Widodo promised in his election campaign to abolish fuel subsidies within four years, but a slowdown in economic growth and exports suggest the new president may face more immediate pressure to remove subsidies costing the country around $20bn, or a fifth of its budget, every year.

Speaking in Jakarta on October 1 at a book launch, vice-president-elect Jusuf Kalla said the subsidies had deprived the last government of resources to finance more productive activities that could help improve incomes.

But while Widodo’s ruling Indonesian Democratic Party-Struggle (PDI-P) has indicated it might hike the price of fuel by as much as Rp3000 ($0.24) per litre by November, the PDI-P isn’t united behind change. Lawmakers have said that Widodo is not paying attention to the political risks behind the subsidy cut.

Public anger

The issue of fuel subsidies is extremely sensitive. The figure has tripled over the past four years and eliminating it would cause a sharp increase in the price of fuel and anything shipped by road, from food to consumer goods, risking a wave of protest. Violent protests erupted in 2013 when the government, led by outgoing President Susilo Bambang Yudhoyono (SBY), raised prices by 33%.

Petrol in Indonesia costs around $0.54 cents a litre but it pays overseas fuel suppliers around Rp11,500 ($0.98) per litre. The problem has been compounded by a middle class boom that has led to a surge in car sales, with these expected to total about 1.2m in 2014.

Observers say that given the reliance on fuel, Widodo needs to time any changes carefully. The challenge will be to raise fuel prices high enough to narrow a current-account deficit that is making Indonesia vulnerable to capital outflows.

“It is not [an] exaggeration to say that the way the new government addresses the runaway fuel subsidy will be the litmus test of its economic management and policy-making capability,” wrote the Jakarta Post in an editorial. “Reforming the fuel subsidy system will inflict some short-term pain … [and] the new government should conduct a nationwide information campaign to prime the public on the benefits of the fuel reform.”
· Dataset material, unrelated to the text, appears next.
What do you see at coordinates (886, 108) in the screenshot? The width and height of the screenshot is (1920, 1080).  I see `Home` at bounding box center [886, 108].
The SBY government took some measures to prime public opinion on the issue of subsidised fuel, including public awareness campaigns stressing that the main beneficiaries of cheap fuel were the middle and upper classes that drive cars and use air conditioners.

Some critics say a short, hard shock is the best method – at least for the rise planned in November.

"Doing the increase all at once by Rp3000 per litre is better," Norico Gaman, head of research at BNI Securities in Jakarta, told Reuters. "To do the increase by stages will only prolong the inflationary pressures."

Weakening economy

Finding the right time to broach the subject could be difficult in the current climate. Real GDP growth slowed to 5.1% in the second quarter from 5.2% in the first quarter and 5.8% in 2013 amidst declining exports and a slowdown in investment.

"Furthermore, the US Federal Reserve is expected to raise interest rates in 2015, which could spark another round of capital outflows, leading to a weaker currency and tighter monetary policy,” said QNB economists in an analysis published at the end of September. “This would have a negative impact on domestic demand. Indonesia’s short-term outlook is therefore bleak”.

However, most economists agree that the fuel costs are too large for the economy.

"Investors will be happy to see higher prices for subsidised fuels in Indonesia, especially if the new Jokowi-led government will use the new available funds for economic and social development (for example infrastructure, education and health care)," said Indonesia Investment in an analysis piece.

While Widodo’s cabinet has said it has five unspecified options for the rise, economists at Morgan Stanley, ANZ, PT Bank Mandiri and DBS Group Holdings have all predicted that the new government will raise fuel prices by between 15-30% in early 2015.